So Dick told and Stanley snapped his fingers in triumph. “Why, it’s as plain as the nose on your face, Dick!” he exclaimed. “Either Sandy came across that piece of paper by accident or he saw you tear the letter up and pulled it out after you’d gone on. Then, yesterday, he fixed up that envelope to look as if it belonged with the letter! You didn’t ask Mr. Driscoll when he got them, did you? Well, I’ll wager it was last night after you’d thrown Sandy down or early this morning. It’s a mean thing to say, Dickie, but the thing’s just the sort of low-down plot that Sandy would take to. Shows ingenuity, too, and Sandy’s no fool if he is a villain! Why don’t you put it up to Driscoll straight! Tell him you know who supplied the incriminating evidence and tell him the whole yarn.”
“But I can’t prove anything, Stan.”
“What of it? You can show that Sandy has a grouch and Driscoll’s got sense enough to see that the whole thing’s a frame-up.”
“I might go to Sandy and make him tell the truth,” said Dick.
“How? He’d deny it, of course. Well, after all, it’s no great matter. Driscoll doesn’t believe it and when your Leonardville chum gets here he can clear the whole thing up. Best thing to do is forget it. It’s rather a sell on Sandy, though, for I guess he expected Driscoll would fire you off the team!”
“Somehow, I sort of think that’s what he meant to do when I first went in there.”
“You can bet he didn’t want to, Dick! He’d have done it, though, in a minute, if he hadn’t believed your story!

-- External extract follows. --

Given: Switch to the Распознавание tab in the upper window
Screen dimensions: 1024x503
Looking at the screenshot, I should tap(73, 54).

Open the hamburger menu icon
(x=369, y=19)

Say, if I was you I’d take a crack at Sandy, just for luck, the first time I met him!”
But Dick didn’t do that. For one reason, he didn’t see Sandy that day or the next. He might have found him, but Dick concluded that his hold on the position of substitute quarter-back was uncertain enough at present without taking any chances! And so long as Sumner was coming to clear up the mystery he could afford to keep the peace.

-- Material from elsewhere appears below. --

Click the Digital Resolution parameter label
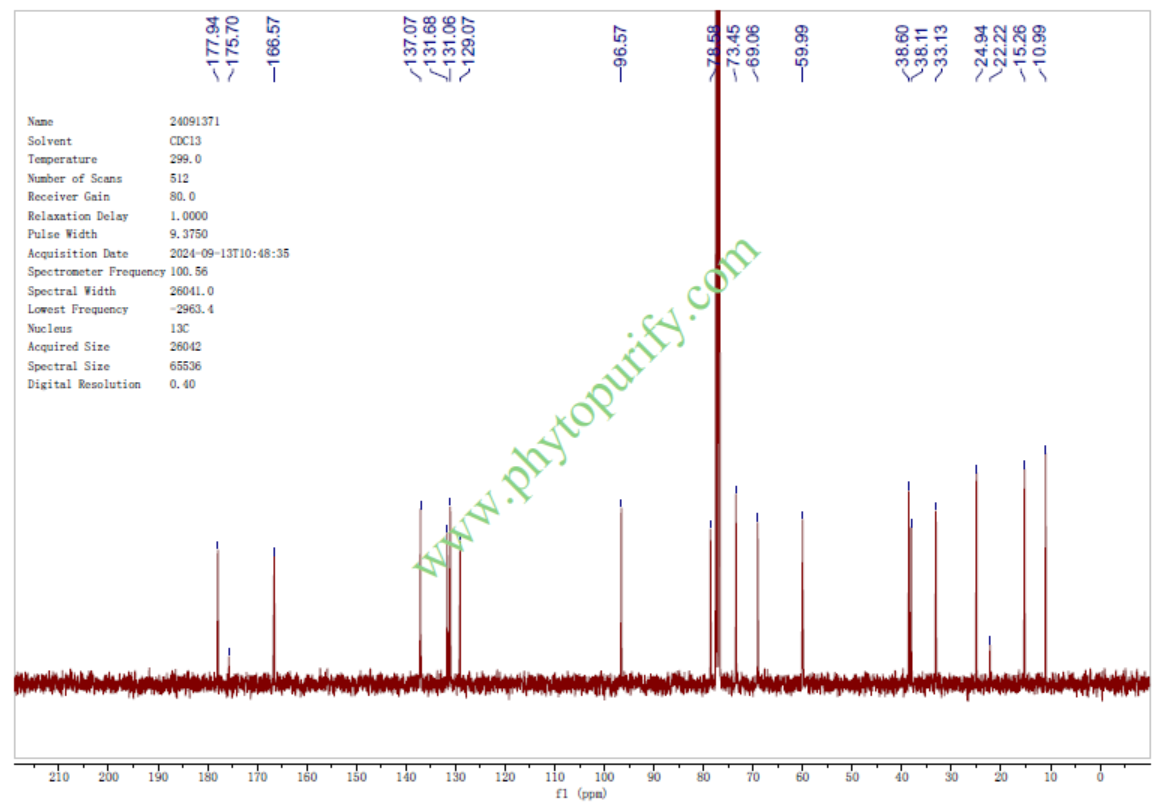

That Thursday evening Dick and Stanley went over to Goss to call on Blash and Sid. It was raining great guns and an easterly gale was howling around the corner as they set forth and, in violation of a school ordinance, cut across over the turf and under the dripping branches of the bare lindens. Both Blash and Sid were home and hailed the arrival of visitors with loud acclaim. Blash pulled the “larder,” as he called it, from under the window-seat and produced sweet crackers and the remains of a pineapple cheese and Sid disappeared down the corridor and presently returned with three bottles of some sweetly sickish concoction called Raspberry Squash. It was a quarter of an hour later, after the last bit of cheese had disappeared that Dick, idly prospecting among a pile of magazines and papers—many of them moving picture monthlies—happened on something that brought an exclamation of surprise to his lips. The others, busy in talk, neither heard nor noted and Dick drew from concealment a copy of the Leonardville Sentinel, opened with the third page uppermost. “Leonardville is Proud of Him,” read Dick. He didn’t go on, for he remembered the rest of it perfectly. Instead, he laid the paper down and thoughtfully stared across at Blash, who was too enthralled in the conversation to heed. Dick kept silence for a good five minutes. Then, to the astonishment of the others, he broke in rudely and abruptly.